夕闇の言葉に疑問符をたくさん浮かべたサクラ。後から連れて行くという夕闇の言葉が何だか不吉だ。

「あと詳しい我らの組織も説明しましょう。あと彼についても色々とね…」

楽しくなりそうだと呟く覚眠がちょっと怖い。朝飛と夜明は無言を貫き通し、イルカはどこか複雑そうな顔をしていた。きっと本心ではシカマルが自分達に関わらせるのは反対に違いない。だが守座としての決定には表立って反論できないのだろう。…させるつもりもないが。

「でも守座様」
「?ナギ?」
「非常に言いにくいのですが。彼にあのような接し方をするのは良くないかと思いますが」
「あの…?ああ、シカマルの上に乗っかったこと?」

きょとんとした顔で言ったサクラに、数個の強張った顔が向けられる。

「…乗っかる?」
「だってシカマルが寝転ぶんだもん。話をするには顔を近づけ…」
「はぁ!?」

なんだか皆妙な顔をしている。
もしかしたら言い方が悪くて誤解をしているのかも…と思ったサクラがもう少し詳しく説明すれば。

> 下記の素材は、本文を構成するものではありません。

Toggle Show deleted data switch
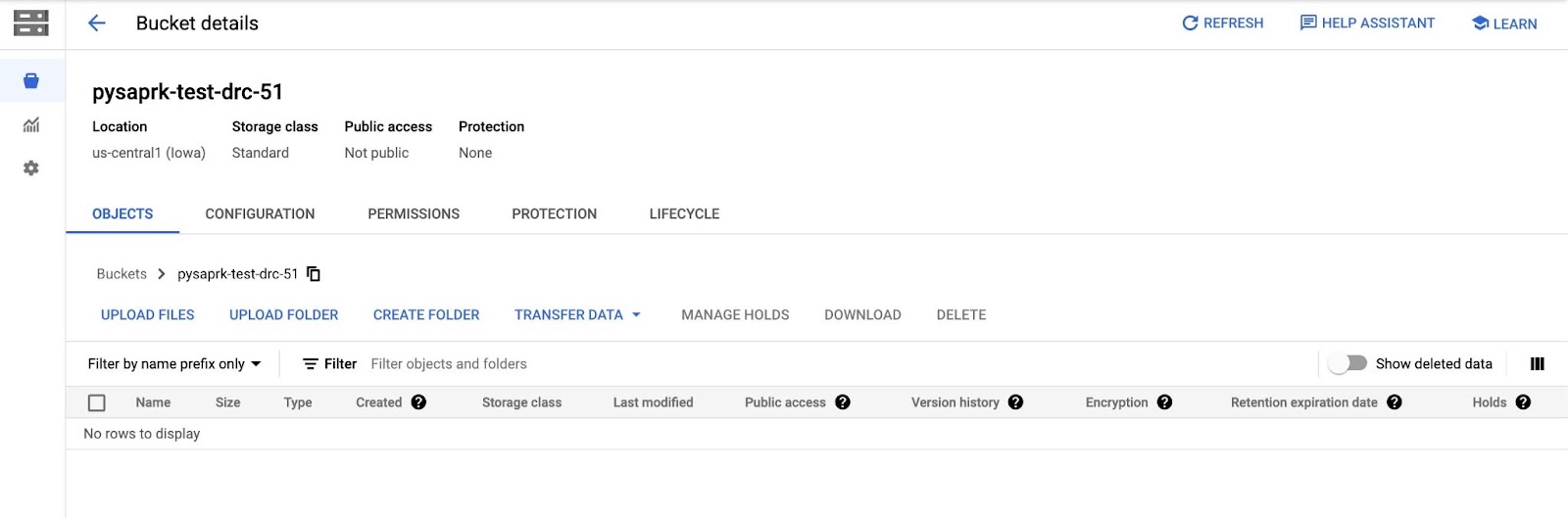The height and width of the screenshot is (518, 1568). tap(1348, 363)
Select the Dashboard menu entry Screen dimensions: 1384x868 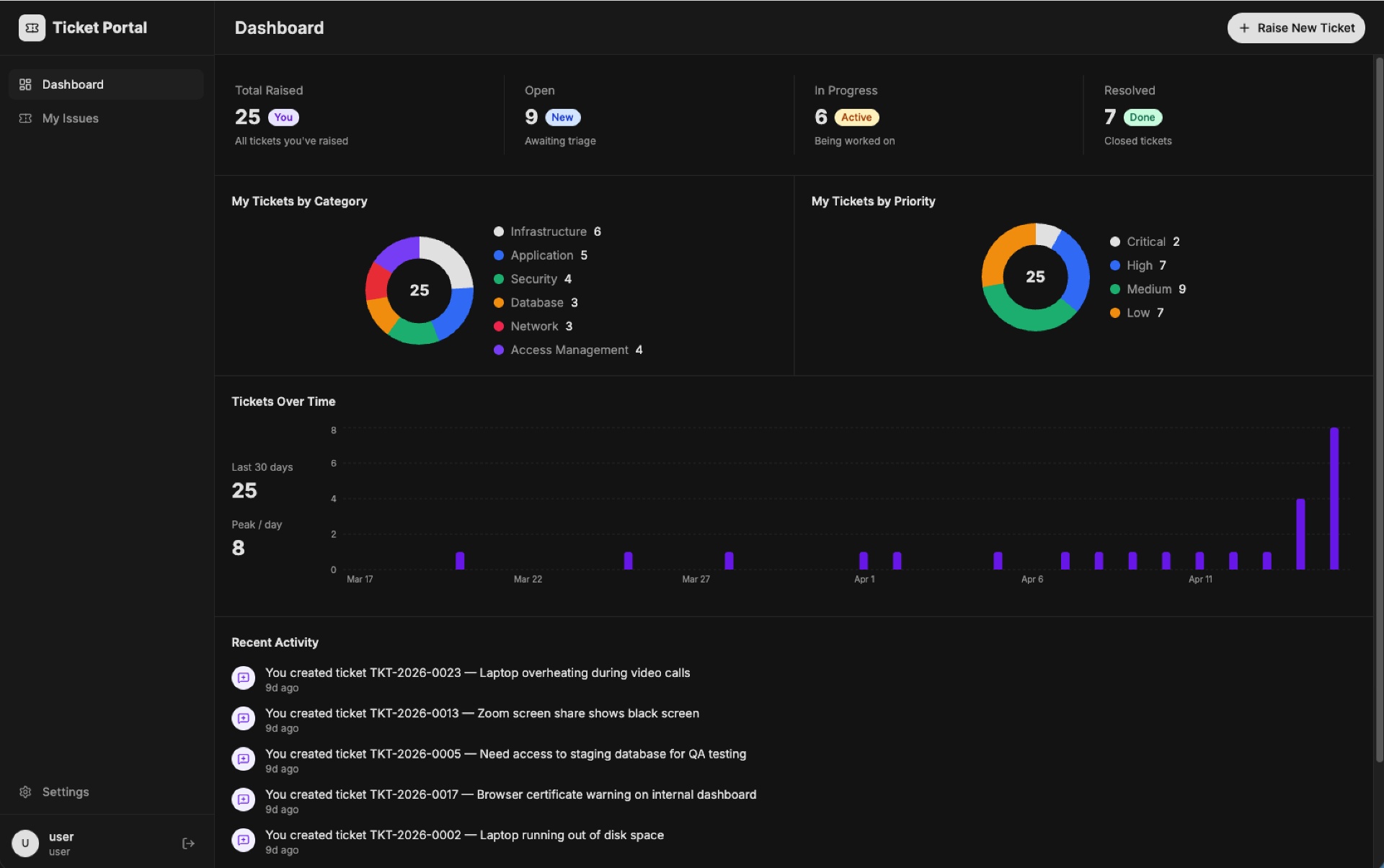[72, 84]
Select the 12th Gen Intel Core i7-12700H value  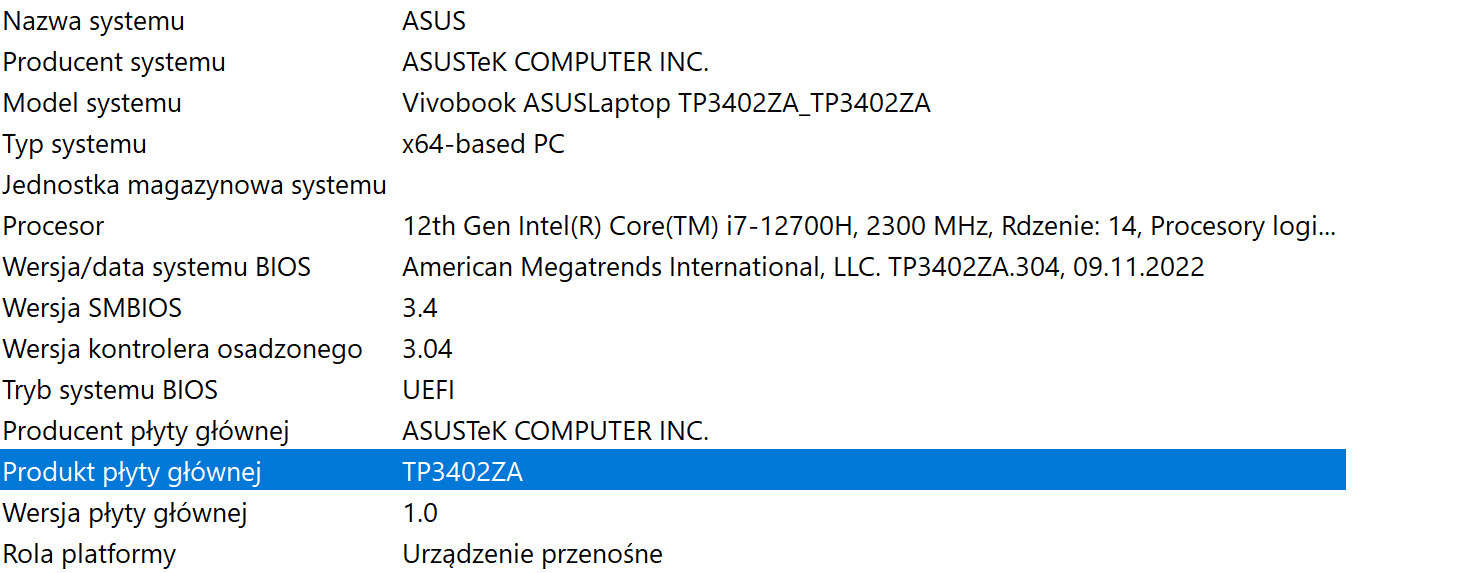pos(868,226)
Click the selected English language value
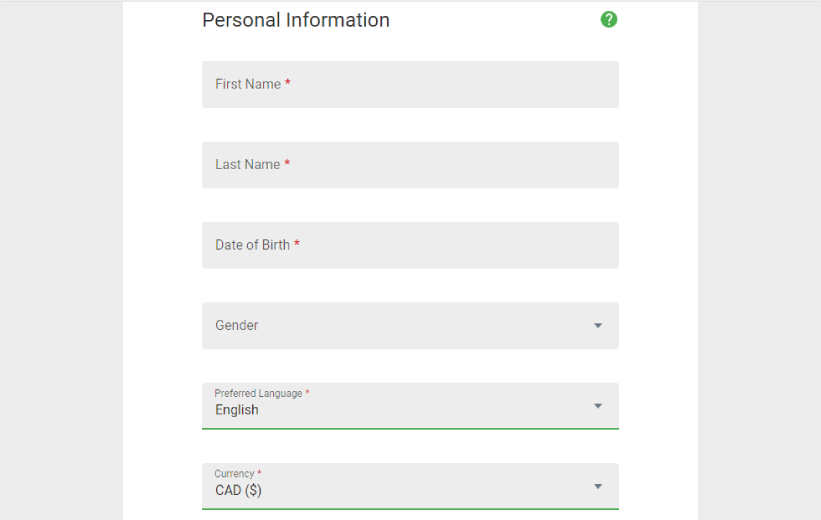The image size is (821, 520). coord(237,410)
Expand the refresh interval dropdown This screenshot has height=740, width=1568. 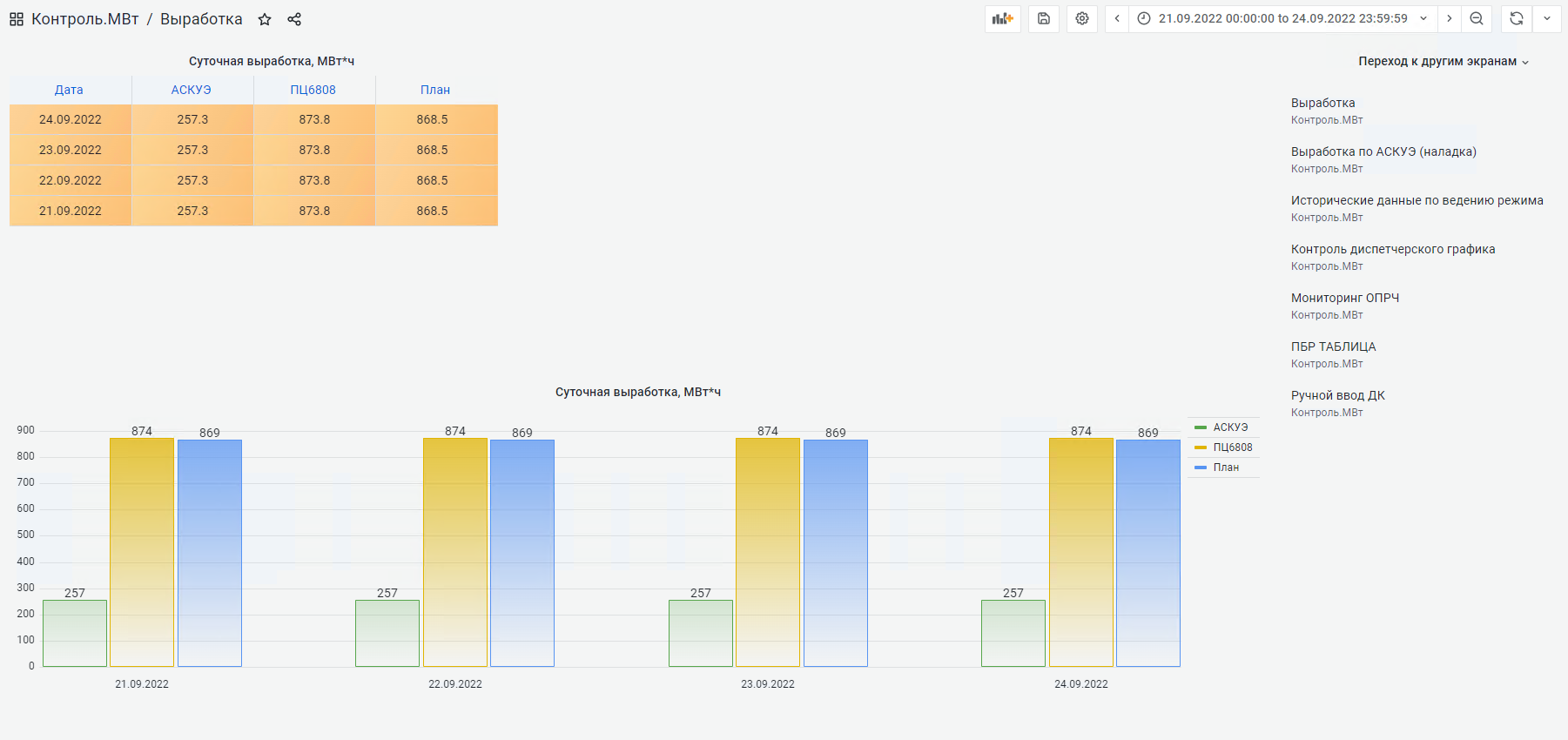click(1547, 18)
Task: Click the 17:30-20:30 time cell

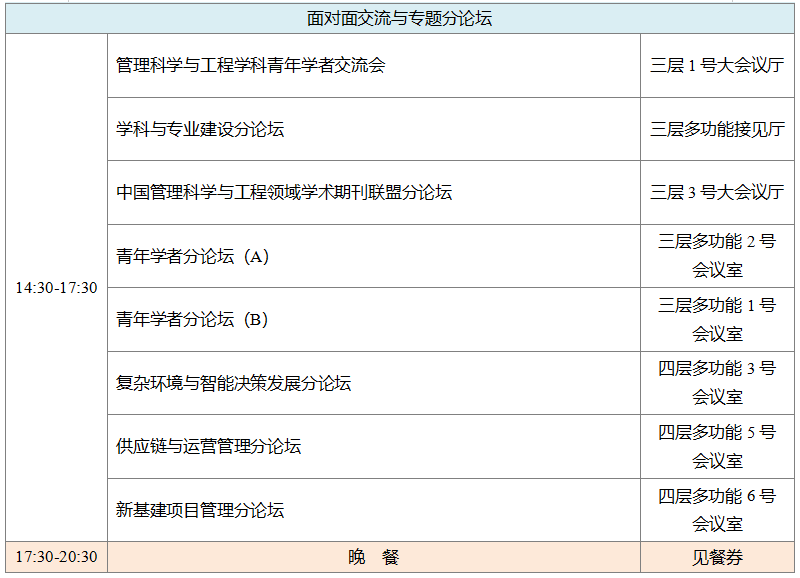Action: (56, 557)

「いい機会に逃げられるのもなんだったし、自分の上半身で抑えたの。それに大きな声で話せることでもないから彼の耳に近づけて…ってそれだけ…」

なんだけど。
どこから深いため息が聞こえ、皆呆れ顔。夕闇の額がちょっとぴくついているのは気のせいか。

「守座様」
「はい?夜斗さん」
「そういう体制はちょっとどうかなぁと思うけどね」
「え?」
「まぁ…何というか彼も年頃の男なんだし」
「…え?」

サクラは少し考えてぽんと手を打つ。そうか、皆はシカマルと自分が何かなってしまうと心配してるのか。

(いやね〜私にはサスケ君がいるのにっ!)

「変な心配しすぎ!私にはちゃんと心に決めた人がいるんだからっ!」

と安心させるつもりで言ったのだが、イルカがまずいといった顔をしてるのに気づき、サクラは己が墓穴を掘ったことに気づく。

「な、なんだとっ!!誰だっ!!それはっ!!」
「聞いてないですよ!守座様っ!!」
「お前達!!護衛していて気づかなかったのかっ!!」
「そんな奴を見たら俺達が黙っている筈ないですよっ!!」
「ということは貴方達の目を盗んで…」
「ななな、なんだと覚眠っ!?おい!そうなのかっ!!」

夕闇を筆頭に、ナギとヒサメが騒ぎ出し覚眠がさりげなく場を混乱させて楽しんでいる。

「お…落ち着けっ!三人共!!」
「お前は知ってたのか!?夜斗!!」
「えっ」

微妙に視線を逸らしたイルカを三人が見逃す理由もなく。

「夜斗!!」
「「夜斗様っ!!」」
「お、落ち着けってっ!!!」
(ごめんイルカ先生)

三人に追いかけてられているイルカに心で謝っていたサクラだが、この騒動を引き起こした彼女に何もないわけはなくて。

「で?どんな男ですか?それは」
「…やっぱり女の子ということか…」
「面倒なこと言ってくれたな。当分あいつらに言われるぞ。ま、お前が引き起こした種だけどな」

これはこれで怖いと思ったサクラだった。